First surgical operation made by a robot independently

First surgical operation made by a robot independently

For the first time a robot he managed to perform a surgery on a simulator patient without resorting to any type of help from humans. Trained with videos of surgerythe robot SRT-H (Surgical Robot Transformer-Agerchy) was able to remove a gallbladder adapting in time real to the anatomical characteristics of the fake patient, making decisions on the fly And self -portraying itself When things did not go as expected. The result is published in the magazine Science Robotics by a research group led by Axel Krieger of Johns Hopkins University (USA).

The same team had already developed Another surgeon robot called Star (Smart Tissue Autonomous Robot) who in 2022 had performed the first intervention autonomous robotic surgical on a lively animal: in that case, however, it was a procedure in laparoscopy And the robot had performed a rigid and predetermined surgical plan, moving between fabrics that had been specially marked to facilitate the job.
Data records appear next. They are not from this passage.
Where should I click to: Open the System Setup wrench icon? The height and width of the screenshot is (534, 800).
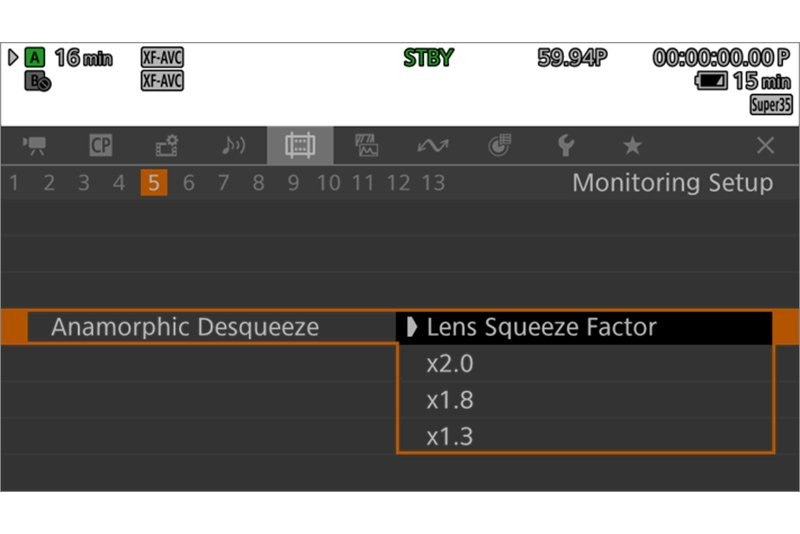pyautogui.click(x=565, y=146)
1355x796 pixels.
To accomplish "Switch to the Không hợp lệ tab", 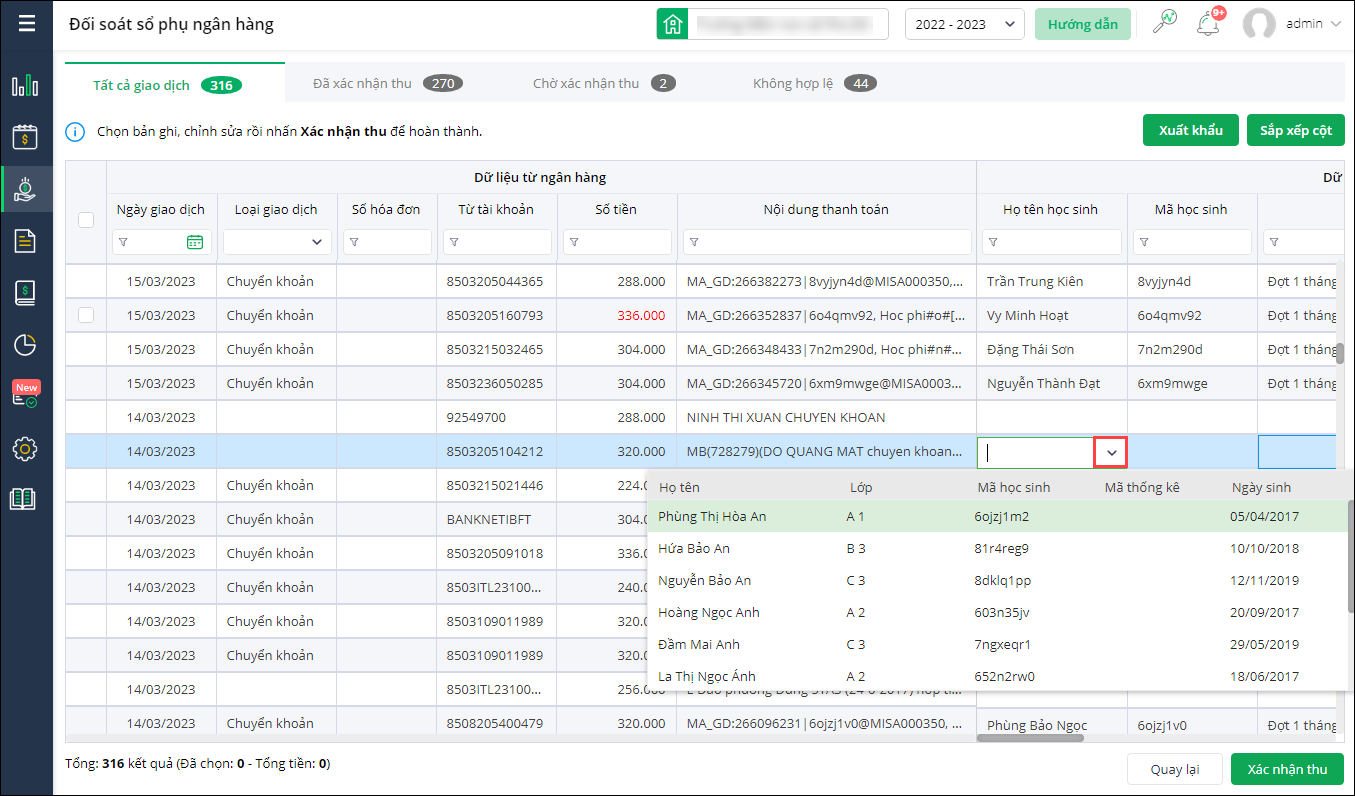I will pos(814,83).
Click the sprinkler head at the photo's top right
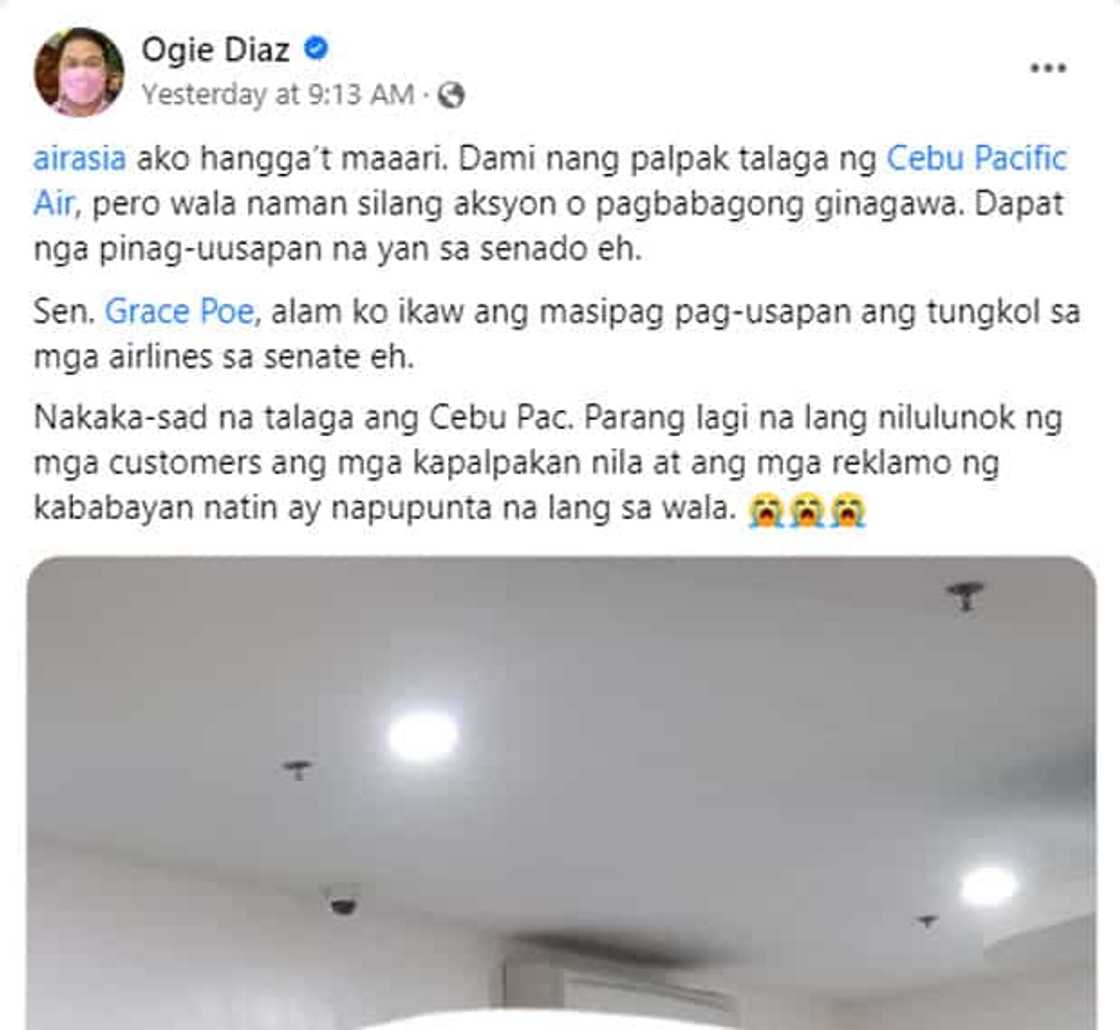Viewport: 1120px width, 1030px height. pos(965,596)
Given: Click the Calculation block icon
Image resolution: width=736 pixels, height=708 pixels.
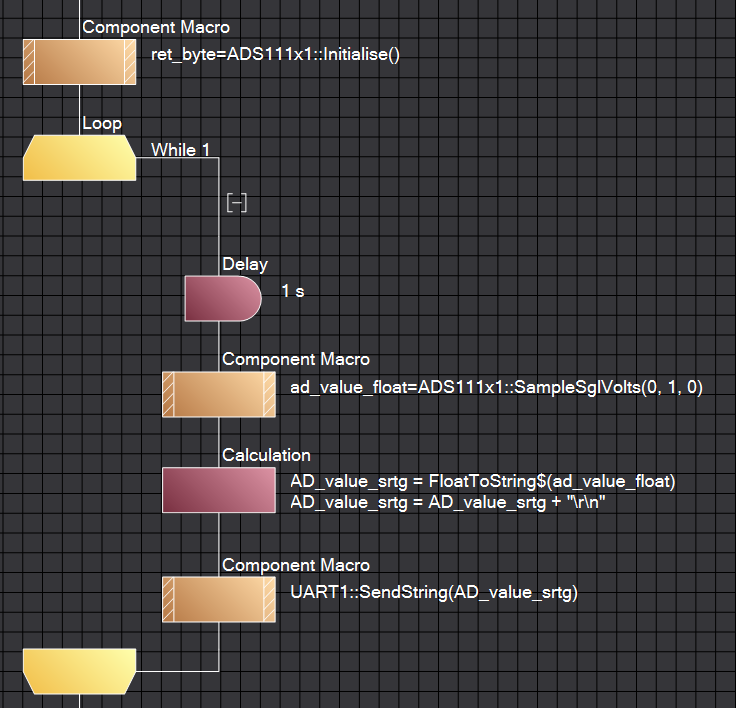Looking at the screenshot, I should coord(219,490).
“It was like teaching a robot to drive along a carefully mapped path,” explains Krieger. With the new system, however, “It’s like teaching a robot to travel any roadin any conditionresponding intelligently to anything you meet. This progress brings us from robot capable of performing specific surgical tasks a robot That they really include the surgical procedures. It is a fundamental distinction that brings us significantly to clinically valid autonomous surgical systemsable to operate in the chaotic and unpredictable reality actual assistance to the patient “.
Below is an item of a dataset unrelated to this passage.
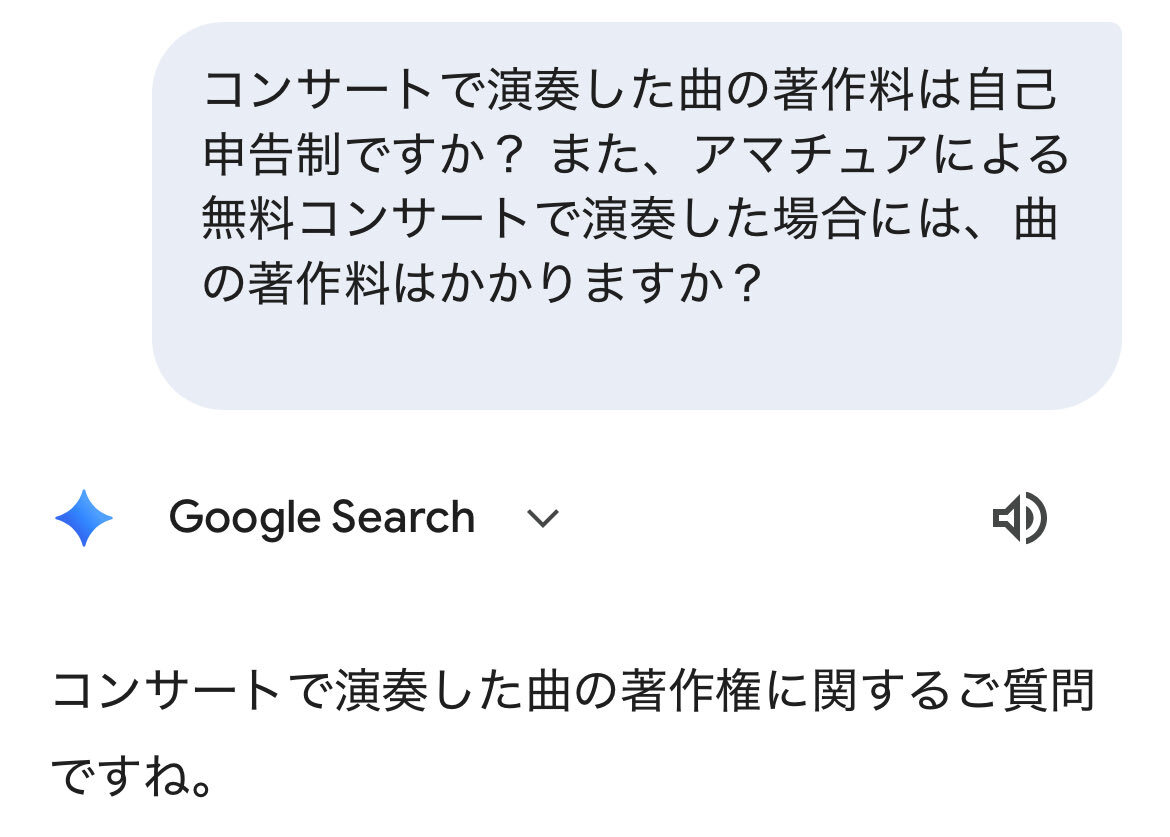Click the blue Gemini sparkle icon
This screenshot has width=1170, height=837.
[x=84, y=518]
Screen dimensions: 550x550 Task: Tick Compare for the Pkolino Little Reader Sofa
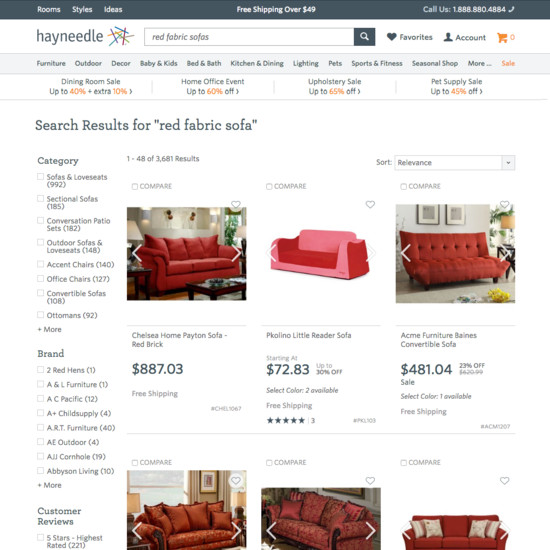pos(269,186)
Built with the Same learning architecture automatic Of ChatgptSRT-H is also interactive: during the intervention responds to voice commands (how ‘he grabs the head of the gallbladder’) and follows the suggestions (For example, ‘move your arm slightly to the left’), just like a novice surgeon who works with a mentor.

The cystifellea removal procedure performed in the study provides for a sequence of 17 tasks lasting a few minutes. The robot had to identify certain learned and arteriesgrab them precisely, strategically place the clips e tall The parts with scissors. SRT-H learned to perform every action watching Johns Hopkins surgeons videos that made pork corpses. Visual training was further strengthened with captions describing the activities.
After watching the videos, the robot performed the intervention with aaccuracy of 100%: During the various tasks he acted in an imperturbable way and with the competence of an expert human surgeon, even during unexpected scenarios typical of real medical emergencies. Although the robot took more time than a human surgeon to perform the intervention, the results were comparable to those of an expert surgeon.

“Our work – observes the first author of the study, Ji Woong ‘Brian’ Kim – shows that artificial intelligence models can be made enough reliable for autonomy in surgery, a goal that once seemed far away, but which is now clearly achievable”.